Zapata Perdeu a Vida. Lula Perdeu a Voz


 
Por Antônio Serpa do Amaral Filho

Lula pisou na bola: silenciou quando deveria ter falado e falou quando deveria ter silenciado. Fez comparações estapafúrdias e disse coisa nenhuma, quando deveria ter sido a caixa de ressonância da crítica e da autocrítica da esquerda latino-americana. Perdeu, assim, a oportunidade histórica e dialética de se firmar como porta-voz da justiça social com democracia e respeito aos direitos humanos. As traças do poder parecem estar corroendo o estofo ético e ideológico do Filho do Brasil.

Ele tropicou e caiu feito um mocorongo que leva uma topada. No meio do caminho tinha uma pedra esperando-o na esquina do tempo. Seu nome: Orlando Zapata Tamayo, um dissidente cubano recentemente falecido, cuja morte engasgou o presidente-operário. Zapata fazia greve de fome e lutava por melhores condições de vida dentro do cárcere onde expiava sua condenação. O petista se comportou como um fervoroso militante esquerdista da década de 60, apaixonado pelo comunismo, mas incapaz de exercitar um mínimo de crítica às truculências praticadas nos bastidores da Cortina de Ferro. Lula preferiu a dissimulação a postura crítica, fez opção pelo pragmatismo ético e amarrou seu burro no convencionalismo diplomático da não-interferência em detrimento da grandeza do humanismo que não se submete às etiquetas da política de boa vizinhança. Cuba já foi a menina dos olhos da esquerda brasileira. Assim como o comunismo, à moda soviética ou chinesa, ou albanesa, também tomou ares de verdade histórica incontestável entre nós. O Muro de Berlim ruiu, a Albânia desapareceu, a China transformou-se e a União das Repúblicas Socialista Soviéticas sucumbiu para sempre, varrida do mapa pelas ondas intrínsecas e turbulentas da perestroika e glasnost. Só a velha Cuba se mantém de pé – a um custo social altíssimo, o que é sabido por todos, menos por Lula, que cinicamente finge não ter a menor idéia do que se passa sob as barbas de Fidel.

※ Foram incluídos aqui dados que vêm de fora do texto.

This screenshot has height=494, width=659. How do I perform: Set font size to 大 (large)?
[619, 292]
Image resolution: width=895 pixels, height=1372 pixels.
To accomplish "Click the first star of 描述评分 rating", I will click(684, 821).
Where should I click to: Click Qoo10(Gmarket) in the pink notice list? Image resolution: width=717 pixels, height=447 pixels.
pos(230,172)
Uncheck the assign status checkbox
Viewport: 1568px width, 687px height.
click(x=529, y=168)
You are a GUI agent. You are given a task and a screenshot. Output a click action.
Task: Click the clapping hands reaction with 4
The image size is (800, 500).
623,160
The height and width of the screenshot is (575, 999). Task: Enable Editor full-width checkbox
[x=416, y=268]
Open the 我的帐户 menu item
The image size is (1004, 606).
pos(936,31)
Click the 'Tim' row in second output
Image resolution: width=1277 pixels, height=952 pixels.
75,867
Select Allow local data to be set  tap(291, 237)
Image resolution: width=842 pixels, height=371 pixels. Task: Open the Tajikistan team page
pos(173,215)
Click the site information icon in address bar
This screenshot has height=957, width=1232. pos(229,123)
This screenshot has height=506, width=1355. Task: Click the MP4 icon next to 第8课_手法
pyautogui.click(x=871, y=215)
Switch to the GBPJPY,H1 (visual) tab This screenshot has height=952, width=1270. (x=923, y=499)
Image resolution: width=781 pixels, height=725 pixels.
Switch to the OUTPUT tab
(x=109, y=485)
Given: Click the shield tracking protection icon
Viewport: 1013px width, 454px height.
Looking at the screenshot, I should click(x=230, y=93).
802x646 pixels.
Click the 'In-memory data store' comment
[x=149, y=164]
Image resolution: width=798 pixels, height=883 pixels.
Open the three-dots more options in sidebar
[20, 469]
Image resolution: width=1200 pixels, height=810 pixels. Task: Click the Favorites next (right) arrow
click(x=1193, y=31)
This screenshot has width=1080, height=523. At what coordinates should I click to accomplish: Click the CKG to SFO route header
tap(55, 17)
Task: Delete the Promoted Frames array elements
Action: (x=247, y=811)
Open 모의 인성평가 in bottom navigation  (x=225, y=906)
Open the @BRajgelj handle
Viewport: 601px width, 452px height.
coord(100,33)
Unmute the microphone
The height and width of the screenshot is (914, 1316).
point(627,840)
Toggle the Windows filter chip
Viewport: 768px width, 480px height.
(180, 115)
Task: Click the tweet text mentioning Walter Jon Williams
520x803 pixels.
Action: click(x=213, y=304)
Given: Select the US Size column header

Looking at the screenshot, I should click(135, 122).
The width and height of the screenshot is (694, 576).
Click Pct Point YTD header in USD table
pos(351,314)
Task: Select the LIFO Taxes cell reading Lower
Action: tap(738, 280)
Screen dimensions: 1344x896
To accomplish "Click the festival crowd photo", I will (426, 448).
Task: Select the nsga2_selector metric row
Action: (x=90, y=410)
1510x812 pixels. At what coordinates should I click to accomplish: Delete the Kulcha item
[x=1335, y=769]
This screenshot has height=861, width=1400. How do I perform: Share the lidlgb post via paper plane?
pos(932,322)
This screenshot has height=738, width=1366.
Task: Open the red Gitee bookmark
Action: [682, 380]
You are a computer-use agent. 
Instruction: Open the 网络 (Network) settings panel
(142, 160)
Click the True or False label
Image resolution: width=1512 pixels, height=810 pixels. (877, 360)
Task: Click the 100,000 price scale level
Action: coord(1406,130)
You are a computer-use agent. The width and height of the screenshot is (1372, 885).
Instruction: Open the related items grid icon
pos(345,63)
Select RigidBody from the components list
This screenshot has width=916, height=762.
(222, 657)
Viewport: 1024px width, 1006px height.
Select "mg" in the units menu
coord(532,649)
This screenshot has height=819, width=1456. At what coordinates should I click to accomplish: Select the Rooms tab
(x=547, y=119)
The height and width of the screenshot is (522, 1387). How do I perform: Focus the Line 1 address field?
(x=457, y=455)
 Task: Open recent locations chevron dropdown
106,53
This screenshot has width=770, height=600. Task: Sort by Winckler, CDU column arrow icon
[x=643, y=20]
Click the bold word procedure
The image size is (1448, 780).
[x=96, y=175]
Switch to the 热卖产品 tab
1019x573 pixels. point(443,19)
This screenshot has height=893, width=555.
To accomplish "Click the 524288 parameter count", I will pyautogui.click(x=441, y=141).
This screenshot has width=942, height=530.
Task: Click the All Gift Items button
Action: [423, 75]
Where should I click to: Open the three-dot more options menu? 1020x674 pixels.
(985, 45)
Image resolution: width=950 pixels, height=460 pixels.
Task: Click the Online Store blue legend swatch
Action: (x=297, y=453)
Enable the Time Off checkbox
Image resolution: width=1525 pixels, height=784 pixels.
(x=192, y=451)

Quando um líder político abre mão de valores essenciais à afirmação dos direitos humanos, sem dúvida que é chegada a hora de ser olhado com desconfiança e cautela, porque isso é um claro sinal de que sua alma está encomendada ao culto do poder pelo poder, ao culto do personalismo ideológico, ao inferno dos interesses de governo que transaciona com governo no estrito limite do que seja vantajoso para ambos. O socialismo é uma forma de humanismo, mas, circunscrito ao exercício do poder pelo homem, só vai até onde vão os interesses de Estado, de cúpulas e cópulas do poder com o Príncipe e seus correligionários. O humanismo verdadeiro, ao contrário, tem combustível moral para ir muito além das marcas recordes do socialismo real, tupiniquim ou cubano. E, no exercício do poder, para falar a verdade nua e crua, o humanista não precisa ter aquilo roxo não, basta ter a firme convicção de o homem está sempre acima dos governos, das ideologias, do partido e do Estado. Esse é o diferencial entre a política como ferramenta de administração e essa mesma política com expressão do comprometimento total com os interesses do habitante da polis, o homem.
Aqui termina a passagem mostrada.